Error in test for Card Games exercise, 6. More averaging techniques (Clojure)

Hi y’all,

After coding up answers to the Card Games Clojure exercise and testing and submitting, and then checking community solutions for ideas, I saw I actually had an error in my implementation, but the current tests aren’t noticing that.

If you go to StephanieKemna's solution for Card Games in Clojure on Exercism (if you can? if not, let me know and I can copy-paste implementations - but I was trying to avoid that in case people search for answers)
and compare iteration 1’s average-even-odd? to iteration 2’s average-even-odd? then the first iteration was in fact not correct.

I have been thinking if it is possible to make a test case where it will actually fail for iteration 1 but not iteration 2, with the current test condition, but I think that is not possible:
If the average over even and odd is the same, then the average over all is the same as well.
If the average over even and odd is not the same, then the average over all is also not the same.
So then you’d have to check the values that people are calculating, but that would change the subexercise. So I don’t have a good solution yet, heh :sweat_smile:, but wanted to flag this in any case.

Thanks in any case for the Exercism platform and exercises and all :smiling_face:

What makes that first iteration incorrect?

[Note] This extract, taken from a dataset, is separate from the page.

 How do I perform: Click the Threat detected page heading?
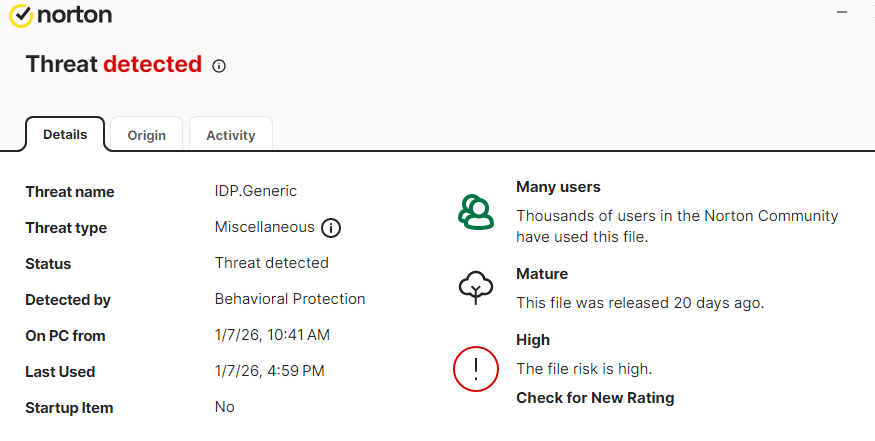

It sounds like you simply found there are multiple ways to check the same thing!

The first iteration is incorrect indeed. I’m not surprised though, the lists used in the tests are a bit too “predictable” and it’s easy to pass them with an incorrect solution. Even though this won’t happen very often, i still think it’s worth adding few checks, and it’s trivial to do so.

The only problem is that the repo has no active maintainers. My last PR is still closed, i guess nobody hasn’t even bothered looking, so… :slight_smile:

Thanks @IsaacG but that is not the case this time :)
The goal is to check for even versus odd, but in the first iteration I calculated the average over all items instead of over only the odd-indexed items, for avg_odd.

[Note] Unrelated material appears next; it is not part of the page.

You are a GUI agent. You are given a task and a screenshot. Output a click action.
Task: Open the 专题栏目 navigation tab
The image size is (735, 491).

@tasx thanks, yes, I tried to come up with some extra test cases, to have a solution to this error I am pointing out, because then it would indeed be trivial to add another test case (ignoring whether or not it in fact is so due to code maintenance).
However, when I started analyzing the existing test cases and the Math behind, I belief this is not possible. I would be happy to be proven wrong, though, if you can find test cases.
If we think about the math of the problem, it seems impossible to test the function the way it is being tested now. If the average over odd and even is different, then the average over all and even will, by definition, also be different. I don’t see a way yet to test that things are calculated correctly in any other way than actually testing the calculated averages are correct. Then we’d need extra functions to test those function outputs or something… and thus the exercise would change more drastically.

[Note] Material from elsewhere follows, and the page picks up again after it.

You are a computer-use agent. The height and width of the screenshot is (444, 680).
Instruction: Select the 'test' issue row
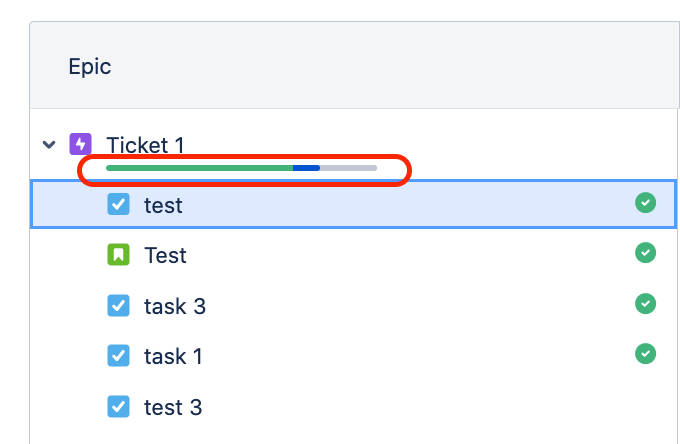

The goal is to determine if the average of even and odd cards matches. You found that the result can be determined by comparing even vs all. That is slightly more work but does correctly fulfill the goal.

The tests check if the correct value is computed, not how it is computed.

I see what you mean, and thanks for taking time to respond!
I would agree if I had in fact thought this through before implementing, but that was not the case. I made an error in my logic and in my implementation - because I was trying to actually calculate the average over all odd index cases (as evidenced by the comments and naming).
So even though I can say now, having looked into the cases more, that the result ends up being the same if you compare all to even, versus odd to even, that is not what the exercise is asking for, and it was not the intention of my implementation either. So I would still say that the test fails to find such implementation errors.

Yes, i believe you are right. I did some math and this appears to be the case.

That’s true, but it’s also perfectly fine if an “incorrect” implementation always passes, which appears to be the case here. Your logic would be incorrect if it did fail for some cases. So your solution is acceptable even though it doesn’t match the problem description.

Correct. The tests don’t care about the implementation at all. They only care about the result. Since both implementations are functionally identical, the tests are satisfied. The tests make no effort to understand the implementation. Only the result. This is by design. This is not an error in the tests.

The tests only check the results. If you want feedback on implementation, you can request a code review, or review other solutions and/or the Dig Deeper docs.

The exercise asks you to determine if the average of the even and odd cards are the same. Both implementations do determine if the averages are the same or not. The exercise does not tell you how to implement that check. It does not say “compute the even average and odd average”. It says “figure out if they are the same or not”. Both implementations are correct.

Ok, thanks for the feedback!

I understand all you both are saying, and appreciate the perspectives, though I still cannot say I like it :sweat_smile: because it does not provide the best learning experience…

I had hoped maybe there was a way to change the tests to fix that, but it seems the only way to catch such errors as these would be to start a mentoring session. If one has to create a mentoring session for every exercise, that’s a lot of (unnecessary?) burden on the mentors.

But we can close this case then, since this goes into bigger discussions about the design of this platform and the learning experience, and that is beyond the scope of what I started this topic about.

Version 2 of the platform required that students go through a mentoring session on every exercise to mark it completed. V3 makes it optional but it’s still highly recommended. The mentoring sessions is a key feature of the platform and students are strongly recommended to use it – for every exercise, not just the ones they don’t understand or realize they are solving poorly.

Often students learn a huge amount from being mentored on solutions they thought was already perfect when they submitted it.

That’s interesting, I had no idea on the history here. As a new user of the platform, that was not clear to me either, and by default, I would use mentoring if I was unsure about something, not if I thought I’d implemented things fine, and I did not have specific questions. Since this is based on all volunteers, one is a bit hesitant to send in too many requests, if one goes through the exercises fairly quickly.
Good to know :slight_smile: